The proposed S1 Corporation–Fundtech merger is in trouble. New York-based payments technology vendor ACI Worldwide said Tuesday it had submitted a bid to buy S1 Corp. for $540 million. The bid was an attempt to thwart the deal S1 had announced with Fundtech in June. ACI said it would pay $9.50 for S1’s outstanding shares and said its offer was a better one for S1 shareholders.
In a letter to S1’s board, ACI’s CEO Philip Heasley said, “We believe that our premium stock and cash proposal is both financially and strategically superior to your proposed transaction with Fundtech,” American Banker’s Bank Technology News reported. In particular, Heasley mentioned, the proposed ACI transaction would deliver “annual cost synergies that are more than twice those contemplated in the proposed S1-Fundtech merger.”
“ACI’s proposal would provide S1 shareholders with a substantial premium and immediate cash value for their investment in S1, as well as the opportunity to participate in the significant upside potential of a combined ACI-S1,” Heasley said in a press release.
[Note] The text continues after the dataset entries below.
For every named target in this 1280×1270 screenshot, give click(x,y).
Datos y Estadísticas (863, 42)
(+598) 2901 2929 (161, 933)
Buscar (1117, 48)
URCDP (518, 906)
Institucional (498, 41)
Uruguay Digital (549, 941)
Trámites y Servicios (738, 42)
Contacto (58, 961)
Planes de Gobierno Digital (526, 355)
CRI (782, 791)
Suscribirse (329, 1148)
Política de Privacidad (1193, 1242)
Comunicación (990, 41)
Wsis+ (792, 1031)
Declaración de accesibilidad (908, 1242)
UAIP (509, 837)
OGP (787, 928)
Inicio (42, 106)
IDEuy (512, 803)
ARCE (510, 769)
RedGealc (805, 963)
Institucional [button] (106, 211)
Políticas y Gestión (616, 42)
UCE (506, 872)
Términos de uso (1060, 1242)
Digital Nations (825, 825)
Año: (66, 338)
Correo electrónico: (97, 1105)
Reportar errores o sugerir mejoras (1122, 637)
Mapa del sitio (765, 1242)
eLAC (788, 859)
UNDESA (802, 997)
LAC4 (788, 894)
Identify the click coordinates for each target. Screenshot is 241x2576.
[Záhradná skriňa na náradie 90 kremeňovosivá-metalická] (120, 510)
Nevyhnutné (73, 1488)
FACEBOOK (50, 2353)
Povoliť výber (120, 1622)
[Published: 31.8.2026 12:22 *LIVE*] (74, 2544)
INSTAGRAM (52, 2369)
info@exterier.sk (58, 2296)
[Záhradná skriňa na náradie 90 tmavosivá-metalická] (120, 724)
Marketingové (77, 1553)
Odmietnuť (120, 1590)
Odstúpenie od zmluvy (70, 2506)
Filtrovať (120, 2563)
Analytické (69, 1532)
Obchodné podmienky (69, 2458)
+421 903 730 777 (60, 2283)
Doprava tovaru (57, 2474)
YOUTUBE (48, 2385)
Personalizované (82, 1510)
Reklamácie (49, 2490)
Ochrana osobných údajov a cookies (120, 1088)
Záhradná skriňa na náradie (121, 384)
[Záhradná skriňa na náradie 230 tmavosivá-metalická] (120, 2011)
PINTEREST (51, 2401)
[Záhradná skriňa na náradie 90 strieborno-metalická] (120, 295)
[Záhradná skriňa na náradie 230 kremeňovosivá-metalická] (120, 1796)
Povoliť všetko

“With S1, we believe that ACI would further enhance its current position as a global leader in the enterprise payments software industry as a larger, more diversified company that is strongly positioned in a wide range of markets and supported by a broader base of revenues and earnings.”
Fundtech, in response to recent inquiries, has confirmed that it is aware of the press release by ACI in which ACI made an offer to S1 to acquire all of the outstanding shares of S1and on the other terms and conditions. Fundtech has no further information at this time regarding the proposal to S1 from ACI, the company said.
In a press release, Fundtech said “the merger agreement with S1 remains in effect. The merger with S1 is subject to the satisfaction of closing conditions, including the receipt of shareholder approvals and regulatory approvals and Court approval in Israel. There can be no assurances that the closing conditions will be satisfied.” Fundtech said it would not comment further on the matter
In other acquisition news, Teaneck-based Cognizant has agreed to purchase CoreLogic India’s operations and absorb 4,000 employees in India. The agreement is billed as a way for Cognizant to strengthen its end-to-end mortgage services and enable new business solutions for the mortgage industry.
CoreLogic Indiaprovides software development, analytical modeling, domain back-office services and technology support to CoreLogic (Santa Ana, Calif.) and its customers in the U.S. mortgage and real estate markets.